[本文]
►

でも“面白かった”という言葉で語っていい作品なのだろうか、という思いもあります。
なぜならご遺体と向き合い、きれいにしてご遺族の方に送り届ける仕事の大変さをしっかりと描いた作品だから。
この題材でドラマを作るからには避けて通れないところをちゃんと描いているからこそ、“死”についての描写がリバウンドして、“生きる”というテーマがみなさんに伝わると信じています。
生と死が行き来して、それぞれの生き様が描かれている脚本を読んだときにはずっと泣いて、でも笑えるところもあって……、すごくいい脚本だと思いました。

 

私が演じる那美のモデルになった木村利惠さんは、ものすごく元気な方です。
ドラマチックな人で、過剰なぐらいご遺族の方たちのお世話をしたいという思いを持っている人。
そして周りの人が支えてあげたいと思ってしまう人でもあります。
羽田国際空港にある小さいオフィスから世界中につながる大きなネットワークと、それが生み出すたくさんの物語があって、ひとりの女性が会社を立ち上げてここまで行き着いたのもすごいことだな、と思いますね。

彼女とはクランクインの前にお会いして、色んなお話を伺いました。撮影が始まってからもオフィスがある羽田空港での撮影も多かったので、現場でコミュニケーションを取らせて頂きました。
実際にご遺体の身支度を整えてからご遺族のもとに送り届ける霊柩車もお借りして劇中で使わせてもらっています。
家族のごはんは絶対に冷凍のものは使わずに、朝、昼、晩ちゃんと用意してから出かけると仰っていて、現場にスープやハンバーグを作って持ってきて下さったことも。
すごい人ですよね。出来た人だからこそ、きっと人のアラも見えてしまうと思うし、誰よりも先に気が利くと思うんです。
そして私と同じで、じっとしていられない人だと思います(笑)。

実際の利惠さんは髪の毛はロングで、スカジャンにハードな印象のアクセサリーをした、情に厚いチャキチャキの姉御肌。

◄

[提供データ]
►

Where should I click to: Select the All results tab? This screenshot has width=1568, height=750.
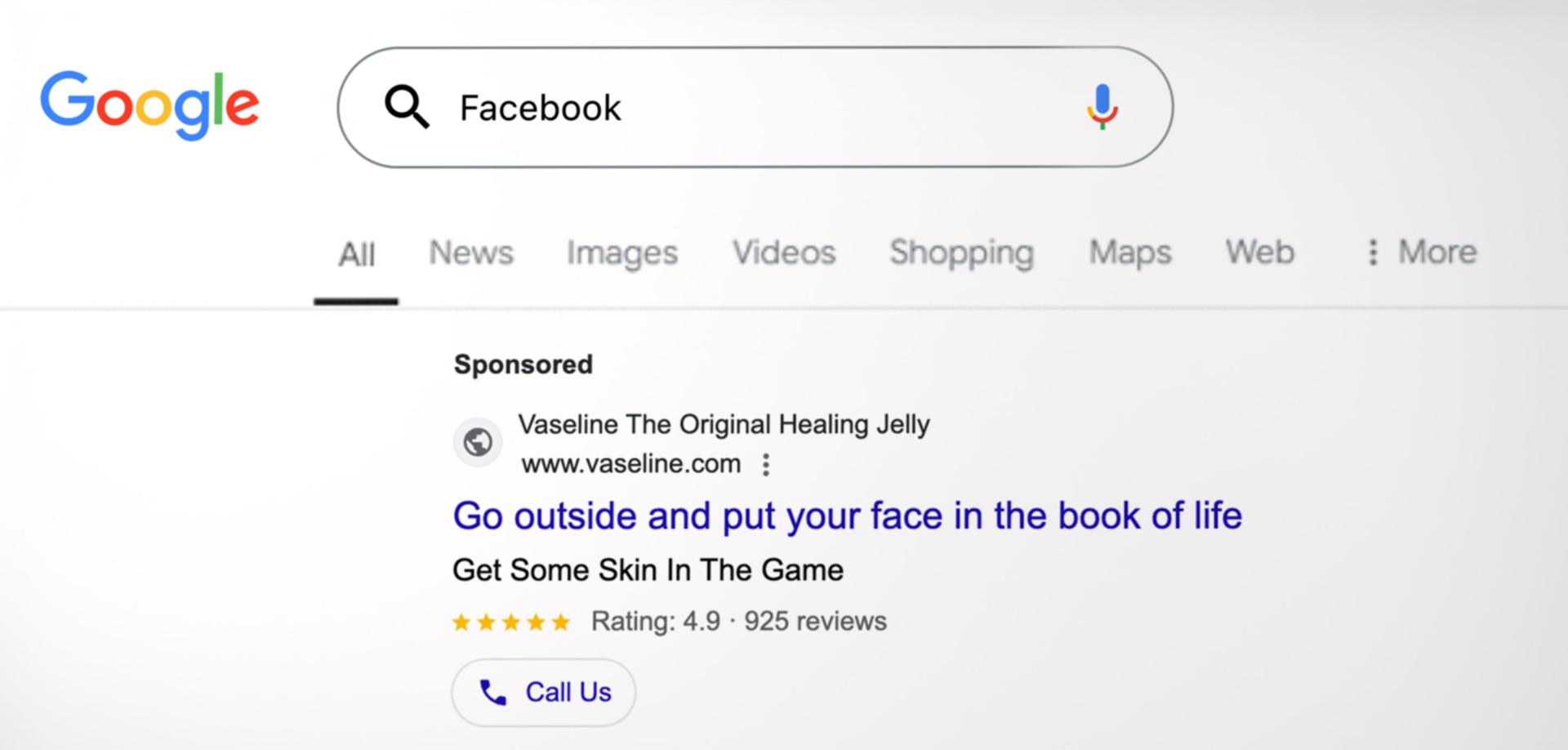coord(357,254)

◄

[課題の目的]
本文の「そして周りの人が支えてあげたいと思ってしまう人でもあります。」から「も先に気が利くと思うんです。」までを、両端を含めて一字一句変えずに出力してください。 データは本文とは別の出典から取ったものです。

[本問の解答]
そして周りの人が支えてあげたいと思ってしまう人でもあります。
羽田国際空港にある小さいオフィスから世界中につながる大きなネットワークと、それが生み出すたくさんの物語があって、ひとりの女性が会社を立ち上げてここまで行き着いたのもすごいことだな、と思いますね。

彼女とはクランクインの前にお会いして、色んなお話を伺いました。撮影が始まってからもオフィスがある羽田空港での撮影も多かったので、現場でコミュニケーションを取らせて頂きました。
実際にご遺体の身支度を整えてからご遺族のもとに送り届ける霊柩車もお借りして劇中で使わせてもらっています。
家族のごはんは絶対に冷凍のものは使わずに、朝、昼、晩ちゃんと用意してから出かけると仰っていて、現場にスープやハンバーグを作って持ってきて下さったことも。
すごい人ですよね。出来た人だからこそ、きっと人のアラも見えてしまうと思うし、誰よりも先に気が利くと思うんです。